Please give the number of lines in the records below that include "Nallıhan", with no other output.

> [Saved entries]
Start of Block
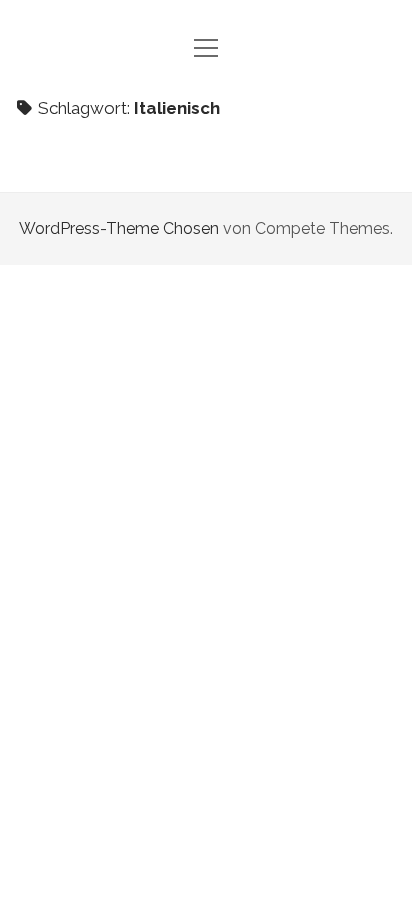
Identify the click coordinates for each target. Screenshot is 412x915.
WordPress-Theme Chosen (119, 228)
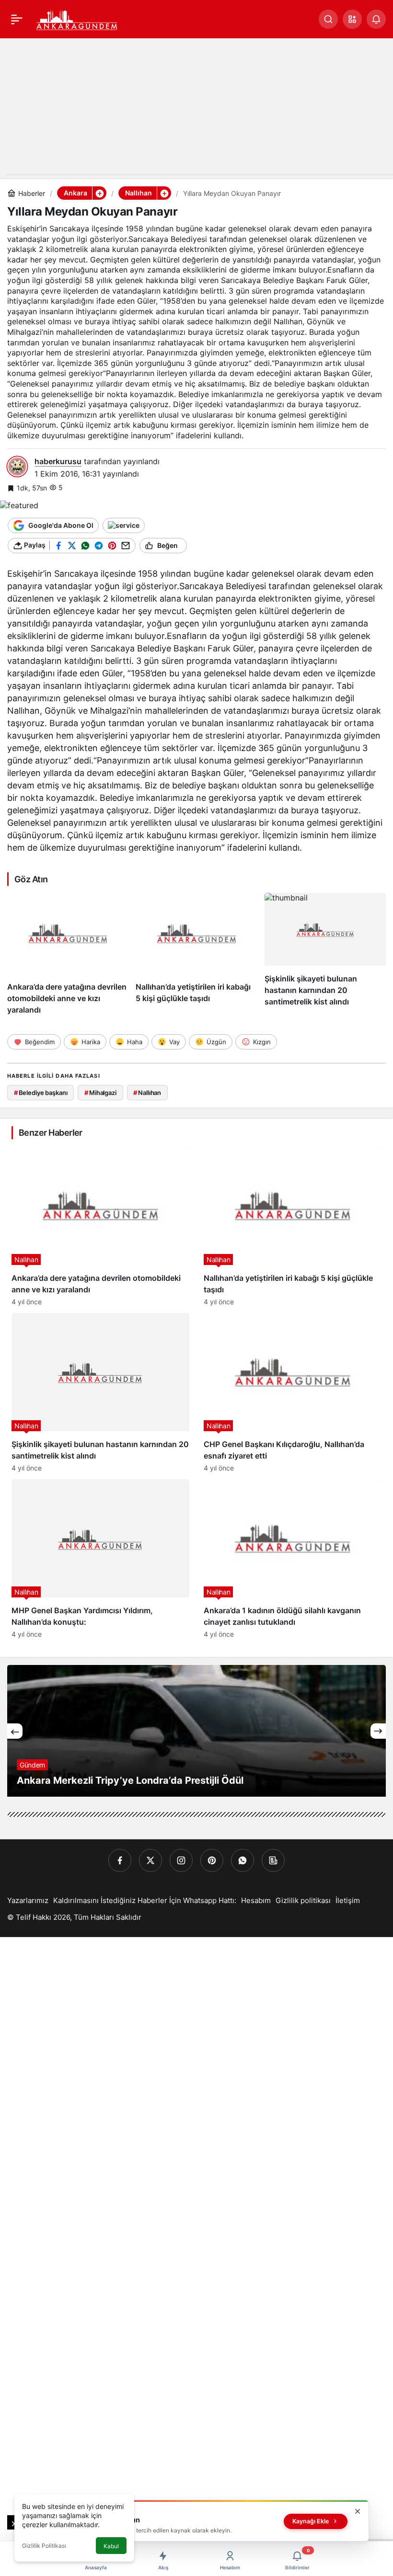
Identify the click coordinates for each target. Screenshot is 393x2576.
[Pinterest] (211, 1860)
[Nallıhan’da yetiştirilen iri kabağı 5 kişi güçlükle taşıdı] (196, 954)
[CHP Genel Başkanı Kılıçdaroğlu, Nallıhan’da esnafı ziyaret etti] (292, 1392)
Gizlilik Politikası (44, 2545)
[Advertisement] (196, 107)
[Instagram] (181, 1860)
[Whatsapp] (242, 1860)
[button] (352, 19)
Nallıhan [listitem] (147, 1092)
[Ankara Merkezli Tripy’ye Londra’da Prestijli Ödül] (196, 1731)
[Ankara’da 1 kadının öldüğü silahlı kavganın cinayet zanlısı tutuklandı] (292, 1558)
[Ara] (328, 19)
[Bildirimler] (376, 19)
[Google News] (273, 1860)
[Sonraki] (378, 1731)
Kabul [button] (111, 2546)
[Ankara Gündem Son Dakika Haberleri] (77, 18)
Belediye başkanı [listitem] (41, 1092)
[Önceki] (15, 1731)
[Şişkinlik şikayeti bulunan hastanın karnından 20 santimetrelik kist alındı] (325, 954)
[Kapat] (357, 2511)
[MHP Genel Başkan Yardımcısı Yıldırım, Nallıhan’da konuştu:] (100, 1558)
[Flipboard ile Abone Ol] (124, 525)
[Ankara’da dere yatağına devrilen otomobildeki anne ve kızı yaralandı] (67, 954)
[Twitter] (150, 1860)
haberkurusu (58, 461)
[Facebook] (119, 1860)
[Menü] (16, 19)
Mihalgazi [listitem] (100, 1092)
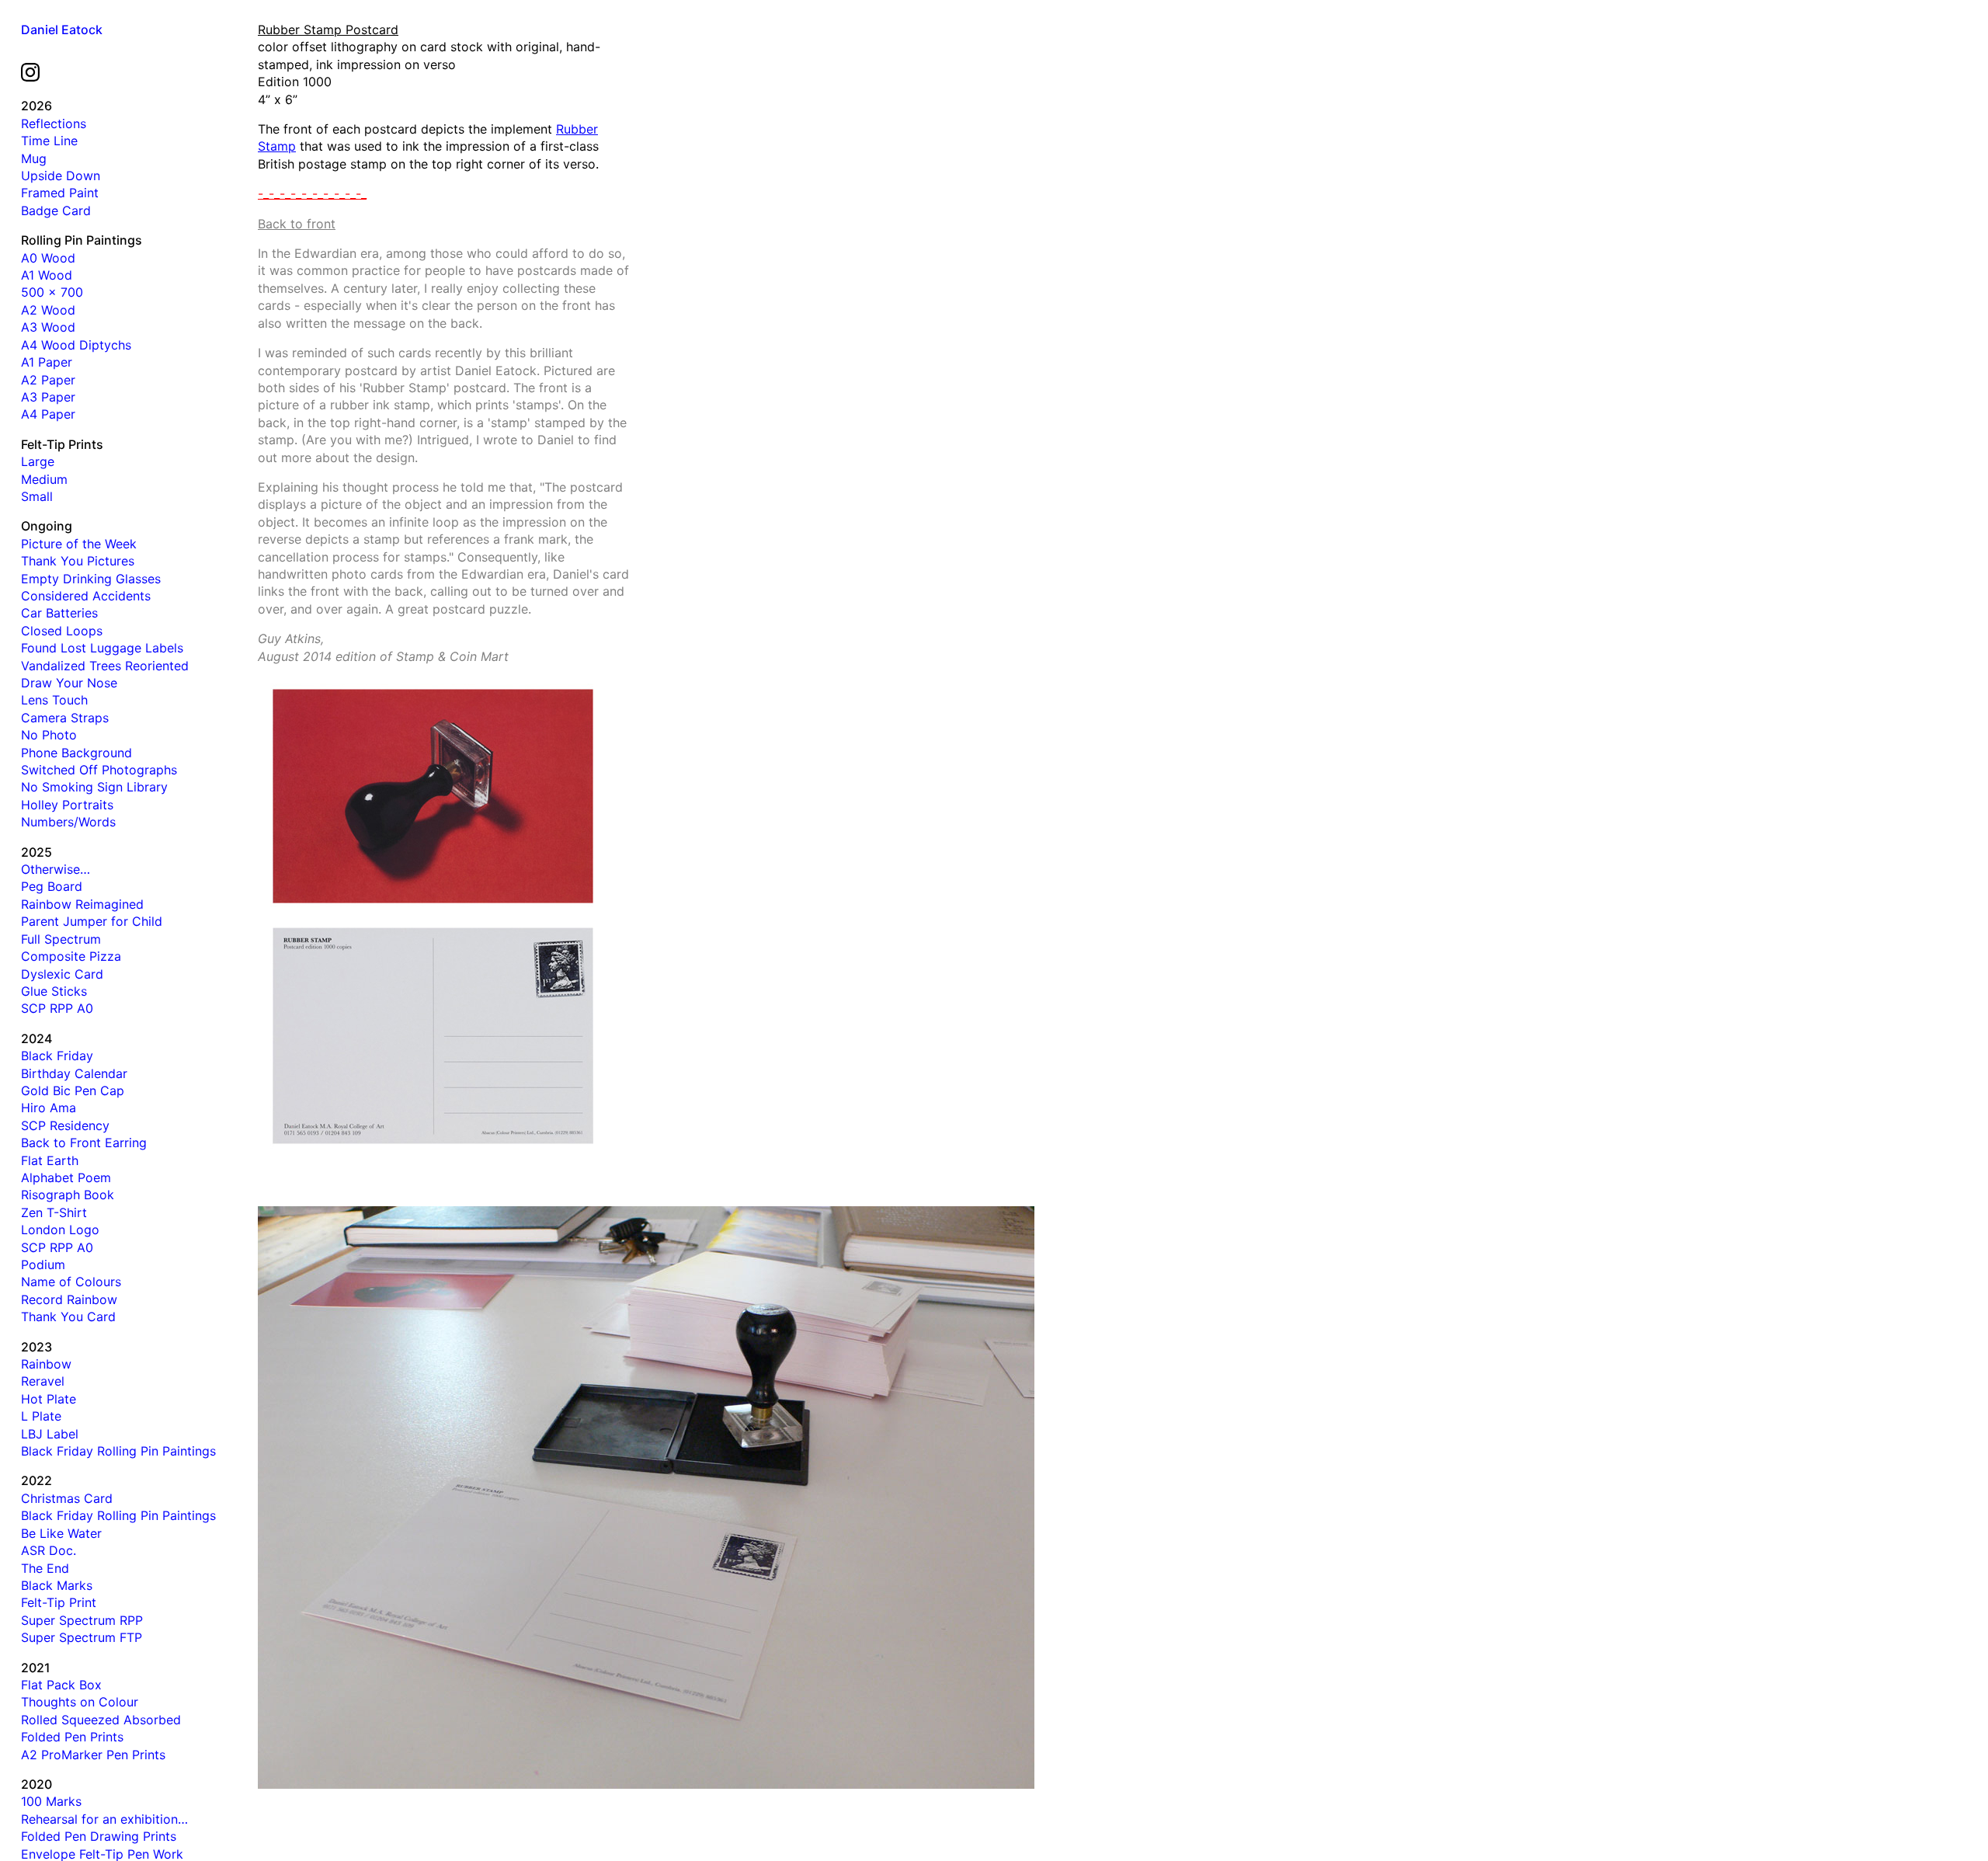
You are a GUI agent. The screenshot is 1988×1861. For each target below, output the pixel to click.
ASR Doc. (48, 1550)
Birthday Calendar (74, 1073)
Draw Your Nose (69, 682)
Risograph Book (67, 1194)
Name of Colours (71, 1281)
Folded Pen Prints (72, 1736)
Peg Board (51, 886)
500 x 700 (52, 292)
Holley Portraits (67, 804)
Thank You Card (68, 1316)
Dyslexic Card (62, 974)
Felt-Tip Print (58, 1602)
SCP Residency (65, 1125)
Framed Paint (60, 192)
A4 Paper (48, 414)
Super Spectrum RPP (82, 1620)
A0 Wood (48, 258)
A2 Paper (48, 380)
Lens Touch (54, 700)
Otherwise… (55, 869)
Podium (43, 1264)
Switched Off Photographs (99, 769)
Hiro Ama (48, 1107)
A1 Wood (46, 275)
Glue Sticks (54, 991)
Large (37, 461)
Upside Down (60, 175)
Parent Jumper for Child (91, 921)
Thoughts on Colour (79, 1702)
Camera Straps (65, 717)
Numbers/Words (68, 822)
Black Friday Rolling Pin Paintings (118, 1451)
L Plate (41, 1416)
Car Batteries (59, 613)
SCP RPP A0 (57, 1008)
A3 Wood (48, 327)
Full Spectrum (61, 939)
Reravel (42, 1381)
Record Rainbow (69, 1299)
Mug (34, 158)
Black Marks (56, 1585)
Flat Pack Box (61, 1684)
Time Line (49, 140)
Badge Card (56, 210)
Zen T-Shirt (54, 1212)
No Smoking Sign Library (94, 787)
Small (37, 496)
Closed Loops (62, 630)
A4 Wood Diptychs (76, 345)
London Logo (60, 1229)
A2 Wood (48, 310)
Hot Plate (48, 1399)
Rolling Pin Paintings (81, 240)
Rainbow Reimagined (82, 904)
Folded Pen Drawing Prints (98, 1836)
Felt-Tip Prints (62, 444)
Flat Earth (49, 1160)
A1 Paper (46, 362)
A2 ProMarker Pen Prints (93, 1754)
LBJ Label (49, 1434)
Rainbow (46, 1364)
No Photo (49, 735)
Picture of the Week (79, 543)
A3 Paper (48, 397)
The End (45, 1568)
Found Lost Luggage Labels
End of Block
> [ANSWER]
4